且构网

分享程序员开发的那些事...
且构网 - 分享程序员编程开发的那些事

cuda 异常后的内存数据状态

更新时间:2023-02-27 14:37:50

如果发生破坏 CUDA 上下文的 CUDA 错误,则行为未定义.

The behavior is undefined in the event of a CUDA error which corrupts the CUDA context.

这种类型的错误很明显,因为它是粘性的",这意味着一旦发生,每个 CUDA API 调用都会返回该错误,直到上下文被破坏.

This type of error is evident because it is "sticky", meaning once it occurs, every single CUDA API call will return that error, until the context is destroyed.

非粘性错误在由 cuda API 调用返回后会自动清除(cudaPeekAtLastError 除外).任何内核崩溃"类型的错误(无效访问、未指定的启动失败等)都将是一个粘性错误.在您的示例中,第 3 步将(始终)在 cudaMemcpy 调用的结果上返回 API 错误,以将 variableA 从设备传输到主机,因此 cudaMemcpy 操作的结果是未定义且不可靠的——就好像 cudaMemcpy 操作也以某种未指定的方式失败了.

Non-sticky errors are cleared automatically after they are returned by a cuda API call (with the exception of cudaPeekAtLastError). Any "crashed kernel" type error (invalid access, unspecified launch failure, etc.) will be a sticky error. In your example, step 3 would (always) return an API error on the result of the cudaMemcpy call to transfer variableA from device to host, so the results of the cudaMemcpy operation are undefined and unreliable -- it is as if the cudaMemcpy operation also failed in some unspecified way.

由于损坏的 CUDA 上下文的行为是未定义的,因此没有定义任何分配的内容,或者通常是发生此类错误后的机器状态.

Since the behavior of a corrupted CUDA context is undefined, there is no definition for the contents of any allocations, or in general the state of the machine after such an error.

非粘性错误的一个示例可能是尝试cudaMalloc 比设备内存中可用的更多数据.这样的操作会返回一个内存不足的错误,但是该错误在返回后会被清除,并且后续(有效的)cuda API调用可以成功完成,而不会返回错误.非粘性错误不会破坏 CUDA 上下文,并且 cuda 上下文的行为与从未请求过无效操作完全相同.
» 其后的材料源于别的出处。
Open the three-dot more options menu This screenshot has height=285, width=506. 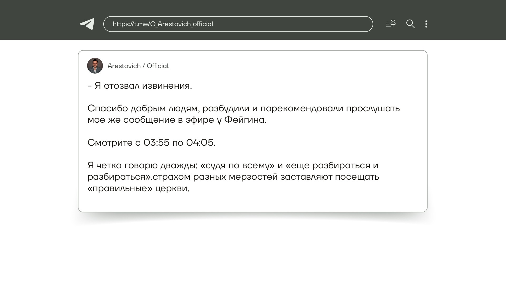[426, 24]

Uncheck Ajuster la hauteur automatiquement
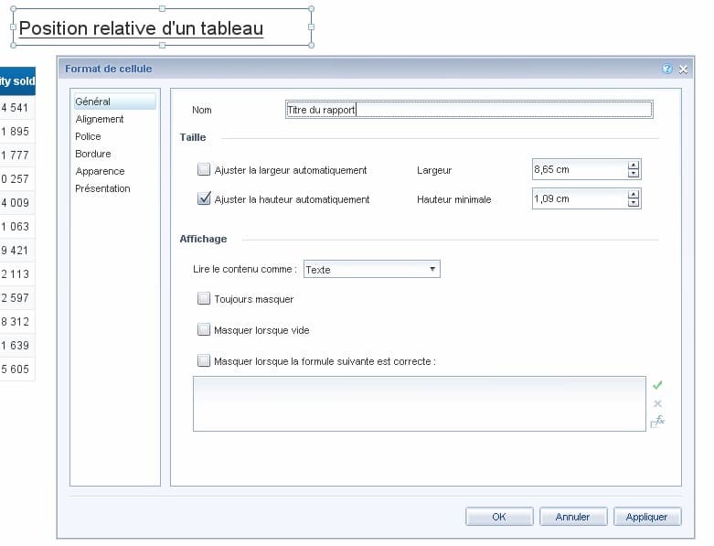coord(204,198)
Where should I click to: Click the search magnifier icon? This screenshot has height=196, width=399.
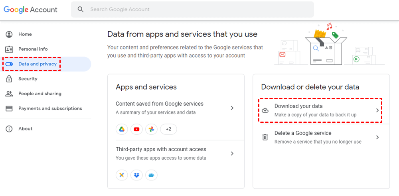(81, 9)
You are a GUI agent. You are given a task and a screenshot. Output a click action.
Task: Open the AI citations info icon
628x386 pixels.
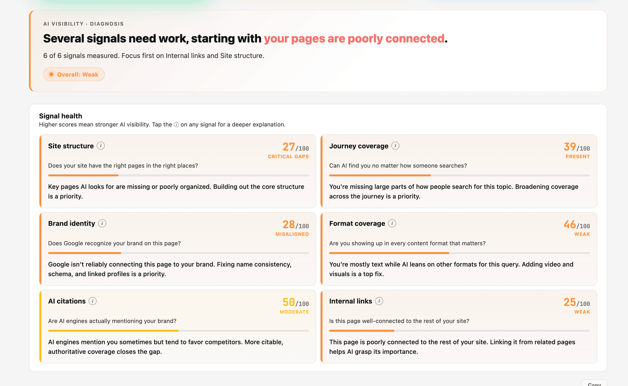tap(93, 301)
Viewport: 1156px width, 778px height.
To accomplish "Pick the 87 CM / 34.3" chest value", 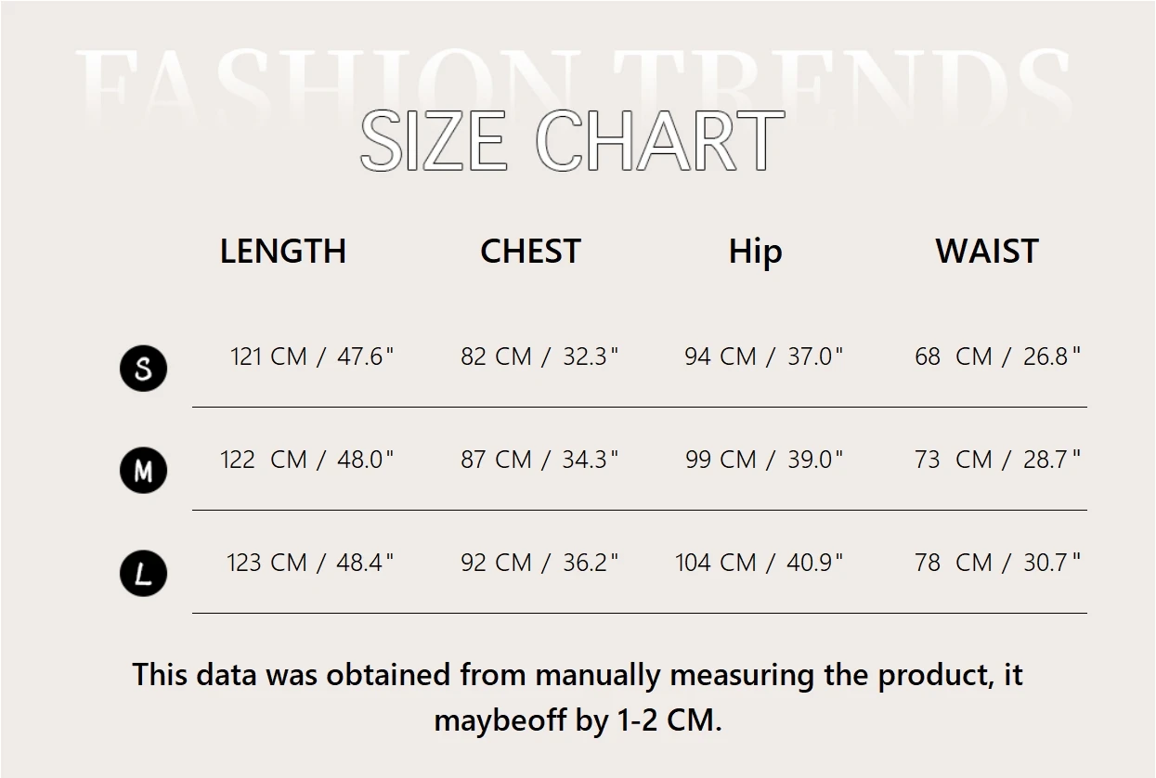I will pyautogui.click(x=539, y=460).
An example of a non-sticky error might be an attempt to cudaMalloc more data than is available in device memory. Such an operation will return an out-of-memory error, but that error will be cleared after being returned, and subsequent (valid) cuda API calls can complete successfully, without returning an error. A non-sticky error does not corrupt the CUDA context, and the behavior of the cuda context is exactly the same as if the invalid operation had never been requested.

在许多记录的错误代码中都提到了粘性和非粘性错误之间的区别 说明,例如:

This distinction between sticky and non-sticky error is called out in many of the documented error code descriptions, for example:

非粘性、非 cuda-context-corrupting:

non-sticky, non-cuda-context-corrupting:

cudaErrorMemoryAllocation = 2API 调用失败,因为它无法分配足够的内存来执行请求的操作.

cudaErrorMemoryAllocation = 2 The API call failed because it was unable to allocate enough memory to perform the requested operation.

粘性,cuda-context-corrupting:

sticky, cuda-context-corrupting:

cudaErrorMisalignedAddress = 74设备在未对齐的内存地址上遇到加载或存储指令.上下文不能被使用,所以它必须被销毁(并且应该创建一个新的).此上下文中的所有现有设备内存分配都是无效的,如果程序要继续使用 CUDA,则必须重新构建.

cudaErrorMisalignedAddress = 74 The device encountered a load or store instruction on a memory address which is not aligned. The context cannot be used, so it must be destroyed (and a new one should be created). All existing device memory allocations from this context are invalid and must be reconstructed if the program is to continue using CUDA.

请注意,cudaDeviceReset() 本身不足以将 GPU 恢复到正确的功能行为.为了实现这一点,拥有"过程也必须终止.请参阅此处.

Note that cudaDeviceReset() by itself is insufficient to restore a GPU to proper functional behavior. In order to accomplish that, the "owning" process must also terminate. See here.